None present ever forgot the performance. For many years Tennesseans told of Jackson threatening to blow his own men, and himself, to pieces to make his patriotic point. Participants disputed the details, including whether the threat to march had actually reached the point of mutiny. But none disputed Jackson’s resolve.
I
n Jackson’s army that season was a young man named David Crockett. Born on the banks of the Nolichucky River in eastern Tennessee to a family plagued by bad luck, Crockett left home at twelve to seek his fortune. He never found much fortune but did discover a gift for hunting and a knack for telling stories. He moved west with the tide of settlement and in 1813 was living in Franklin County, just north of the Mississippi Territory border, when the shocking news of the Fort Mims massacre set all Tennessee on edge. Crockett was old enough to have family recollections of Indian massacres—“By the Creeks my grandfather and grandmother Crockett were both murdered in their own house,” he said—and young enough (twenty-seven in 1813) not to have fought the Indians himself. “There had been no war among us for so long that but few who were not too old to bear arms knew any thing about the business. I, for one, had often thought about war, and had often heard it described.” The stories inevitably evoked questions as to whether the younger generation could match the courage of their elders. The Mims massacre provided a chance to see. “When I heard of the mischief which was done at the fort, I instantly felt like going.”

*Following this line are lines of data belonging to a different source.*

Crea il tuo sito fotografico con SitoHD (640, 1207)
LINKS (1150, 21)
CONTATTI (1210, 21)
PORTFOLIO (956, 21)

Crockett’s dependents felt differently, as dependents of prospective heroes often do. “My wife, who had heard me say I meant to go to the war, began to beg me not to turn out. She said she was a stranger in the parts where we lived, had no connexions living near her, and that she and our little children would be left in a lonesome and unhappy situation if I went away.” Crockett conceded the weight of her arguments. “But my countrymen had been murdered, and I knew that the next thing would be that the Indians would be scalping the women and children all about there if we didn’t put a stop to it. I reasoned the case with her as well as I could, and told her that if every man would wait till his wife got willing for him to go to war, there would be no fighting done, until we would all be killed in our own houses.” She wasn’t convinced, but she realized she couldn’t stop him. “Seeing I was bent on it, all she did was to cry a little and turn about to her work. The truth is, my dander was up, and nothing but war could bring it right again.”